The wind screams past.
He’s standing on a well, I realize. A water well. He grabs the rope and begins hauling it up. Once it hits the top, he plonks the bucket down on the side of the stone circle.
“Here I am,” he calls. “I’m Rurik’s child, and I can sense the power inside of me, but it’s blocked, much as this stone blocks the water and also keeps it safe.”
I wonder who he’s talking to?
Maybe Baba Yaga?
Himself?
He grabs the bucket, and he holds it up in the air. The wind whips past again and again, pulling on his hair and his face. The stones beneath his feet hold him up, but it honestly looks almost like something else is holding him aloft. He throws the water up in the air, and at the same time, lifts both hands.
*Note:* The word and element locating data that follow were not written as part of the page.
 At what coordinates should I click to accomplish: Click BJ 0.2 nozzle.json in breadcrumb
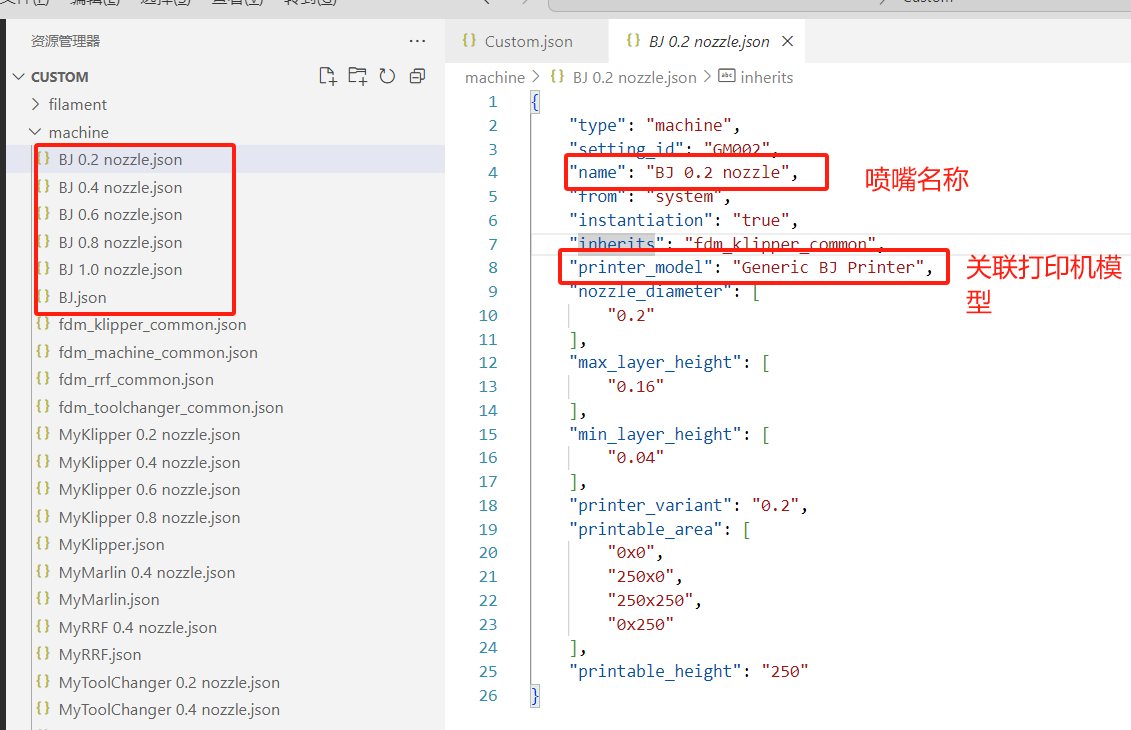(635, 77)
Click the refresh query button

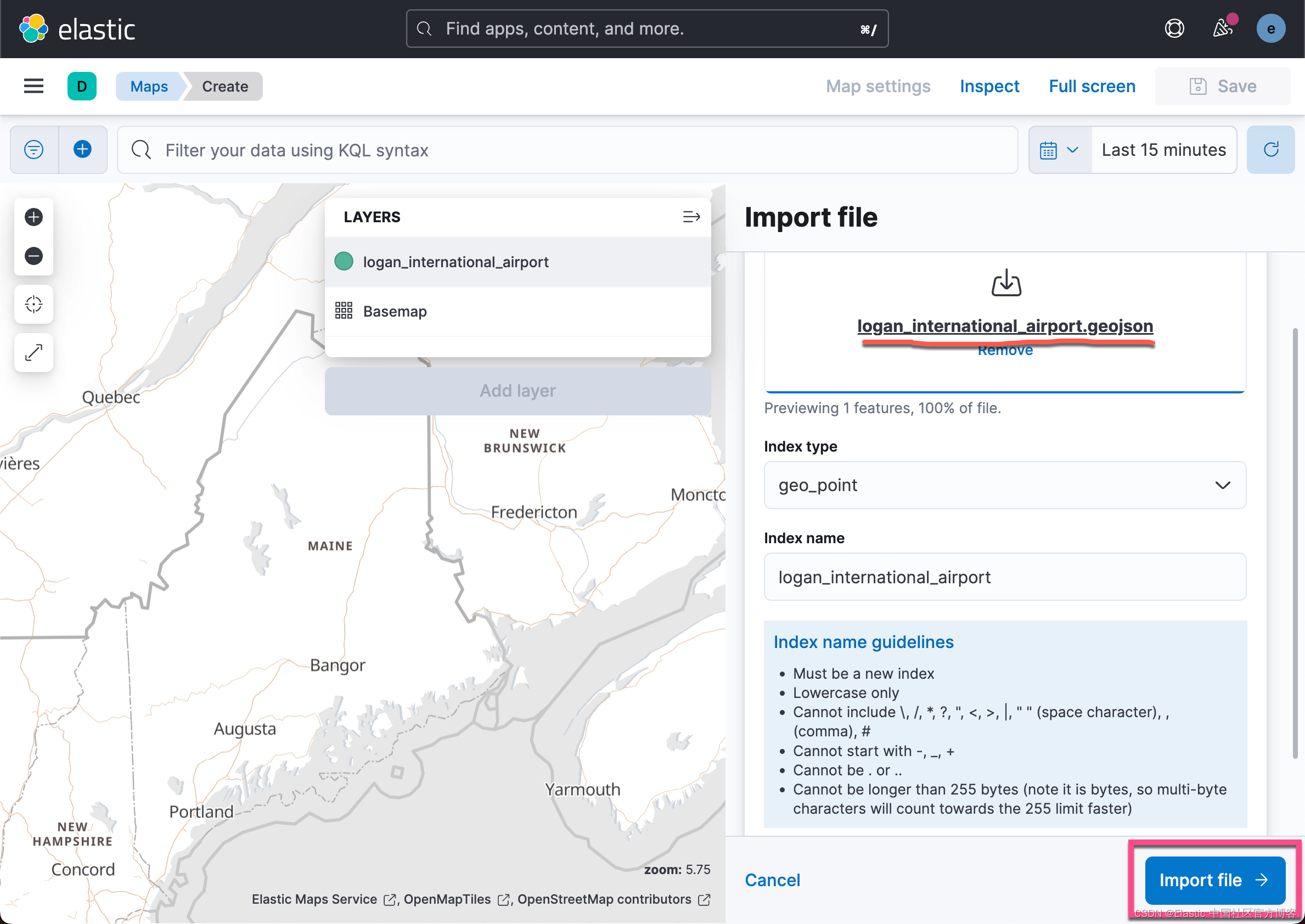point(1270,150)
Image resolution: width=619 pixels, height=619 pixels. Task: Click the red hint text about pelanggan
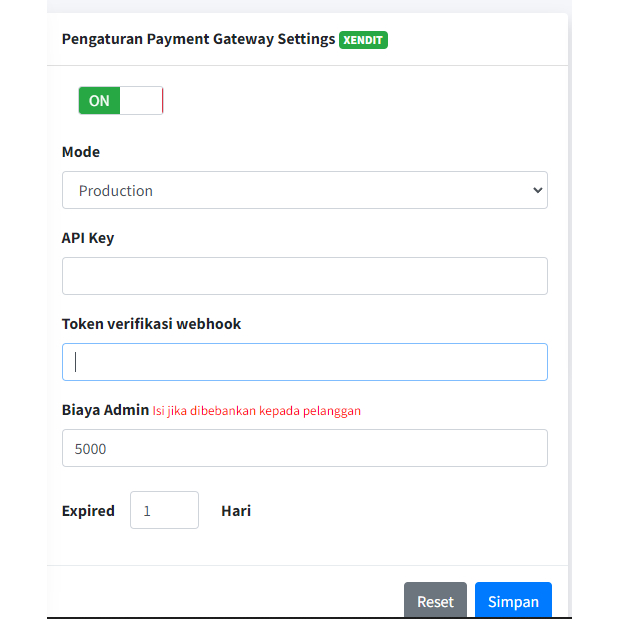(257, 410)
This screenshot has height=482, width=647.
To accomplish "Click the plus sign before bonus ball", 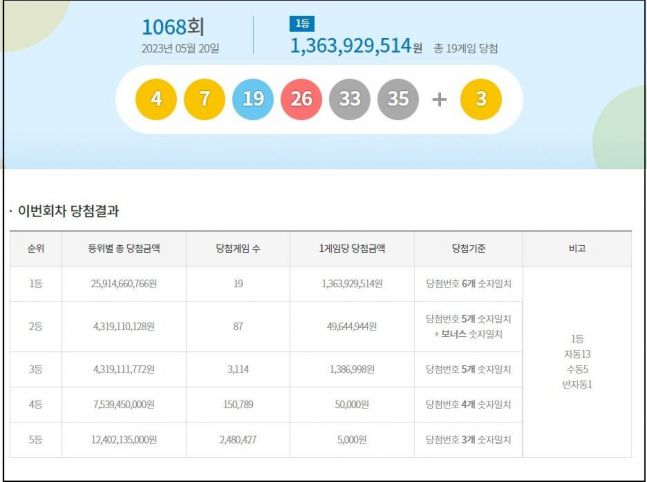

A bolt of lightning strikes one, and an explosion of flame engulfs the other.
And then I feel it—a great, sucking vortex sensation.
Leonid’s eyes shine like the sun, and his arms tremble, and the wind howls, and the ground beneath us shakes, and then the earth underneath his feet splits open in a long, terrifying line, and Leonid falls forward into the gap.
After he disappears, I expect to blink out.
But I don’t. I just keep staring at the gaping hole in the earth, a hole Leonid created, trying to claw the powers he desperately desired from the earth itself.
Just when I’m about to sit down and bawl, a large, terrifying grey horse clops his way out of the crack in the earth. Smoke streams from its flared nostrils. Every hoof strike causes the ground to tremble. When his head turns my direction, his eyes are flames. He snorts, and smoke billows toward me.
My child.
I scream, and he must hear me, even in this wraith form, because he laughs and laughs and laughs.
The sound scares me more than anything else ever has.